Side-note: Not all edit calculus operations need to be. Some conflicts should manually be resolved.
Side-note: Always seeking the "youngest" common ancestor there seems somewhat analogy to seeking the most universal element in universal construction in category theory.
As there is edit history and it needs to be kept consistent with the current version structures,
this is not really possible in programming with plaintext files. One needs:
- Projectional editor – projecting data schema versions to screen representation
- Structural editor – only allowing edits according to the edit calculus
Thus in the abstract: "Version Control for Structure Editing".
Applying it to the whole AST of a programming language not juts its ADTs
As this core idea can be applied to any and all data it could also be applied to
a languages complete abstract syntax tree (AST).
That is an edit calculus not just for edits on algebraic data type (ADTs)
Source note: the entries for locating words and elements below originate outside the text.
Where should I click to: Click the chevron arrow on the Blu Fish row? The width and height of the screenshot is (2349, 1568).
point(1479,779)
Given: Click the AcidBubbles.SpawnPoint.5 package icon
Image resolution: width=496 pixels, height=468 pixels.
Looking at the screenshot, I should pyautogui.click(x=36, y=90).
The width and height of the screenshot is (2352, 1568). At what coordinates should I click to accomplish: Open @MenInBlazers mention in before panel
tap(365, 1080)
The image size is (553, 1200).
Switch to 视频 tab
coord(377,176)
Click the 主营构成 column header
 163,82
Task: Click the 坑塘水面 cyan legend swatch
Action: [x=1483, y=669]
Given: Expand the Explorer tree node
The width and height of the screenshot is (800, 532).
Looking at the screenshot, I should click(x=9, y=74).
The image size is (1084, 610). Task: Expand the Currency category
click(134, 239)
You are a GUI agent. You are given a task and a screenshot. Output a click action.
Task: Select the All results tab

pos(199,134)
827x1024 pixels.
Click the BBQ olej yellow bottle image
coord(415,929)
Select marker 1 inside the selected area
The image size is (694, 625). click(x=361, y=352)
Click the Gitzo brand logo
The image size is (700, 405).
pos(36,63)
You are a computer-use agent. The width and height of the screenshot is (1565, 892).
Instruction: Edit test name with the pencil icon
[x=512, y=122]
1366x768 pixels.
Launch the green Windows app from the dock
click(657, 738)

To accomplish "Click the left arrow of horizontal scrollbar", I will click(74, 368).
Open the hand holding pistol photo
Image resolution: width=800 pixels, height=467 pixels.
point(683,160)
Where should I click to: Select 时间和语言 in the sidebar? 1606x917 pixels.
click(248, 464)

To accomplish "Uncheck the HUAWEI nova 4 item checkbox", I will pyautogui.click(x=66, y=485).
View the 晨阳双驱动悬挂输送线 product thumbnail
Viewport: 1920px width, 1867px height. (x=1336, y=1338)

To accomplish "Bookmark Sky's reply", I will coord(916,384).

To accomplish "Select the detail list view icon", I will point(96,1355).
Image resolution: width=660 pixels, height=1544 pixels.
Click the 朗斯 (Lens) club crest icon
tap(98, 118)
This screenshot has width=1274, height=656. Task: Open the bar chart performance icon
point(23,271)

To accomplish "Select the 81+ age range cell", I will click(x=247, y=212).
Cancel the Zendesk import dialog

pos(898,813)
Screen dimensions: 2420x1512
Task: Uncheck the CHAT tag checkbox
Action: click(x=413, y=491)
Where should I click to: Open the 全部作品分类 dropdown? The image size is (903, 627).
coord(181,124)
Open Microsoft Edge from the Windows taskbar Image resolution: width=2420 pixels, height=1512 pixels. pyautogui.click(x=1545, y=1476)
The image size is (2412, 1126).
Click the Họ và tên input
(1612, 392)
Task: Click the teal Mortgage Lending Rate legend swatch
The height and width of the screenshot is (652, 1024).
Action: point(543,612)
but an edit calculus for efitts on the whole abstract syntax tree (AST) subsuming ADTs.
This more general edit calculus would then need to be capable of representing all valid code transformations
Including both edits like like code substitutions (beta conversions) and edits on the ADTs of the language.
Things that are not so quite clear yet:
Edits in this model form a linear chains.
But generally the topology of versions forms a DAG (directed acyclic graph).
As this model is relational (that is: any two schema versions can youngest common ancestor combined)
It should be compatible with DAG structure. A DAG network of chains?
Also Abstract syntax trees are proper trees.
Thus known insights from differentiating datastructures (zippers for trees) should be usable for a natural choice of edit calculus
Though the restriction of zippers to only allow for local steps (many steps in walking to completely elsewhere in the syntax tree) might be undesirable property.
Question: Would the zipper diffing type edits be somehow nested within the rest of the diffing calculus?
Driving the meta madness to the max: One thing is quite clear. Diffing the list of edits/diffs (using edit calculus on the edit calculus) will make little sense are the successive edits will have virtually no correlation beside happening in proximity in the AST perhaps.
Where to store the list of edit calculus transformations?
As the edit calculus is formal it can be part of the same language as the language it edits.
One would end up storing edits of ADTs (and other code transformations) within ADTs.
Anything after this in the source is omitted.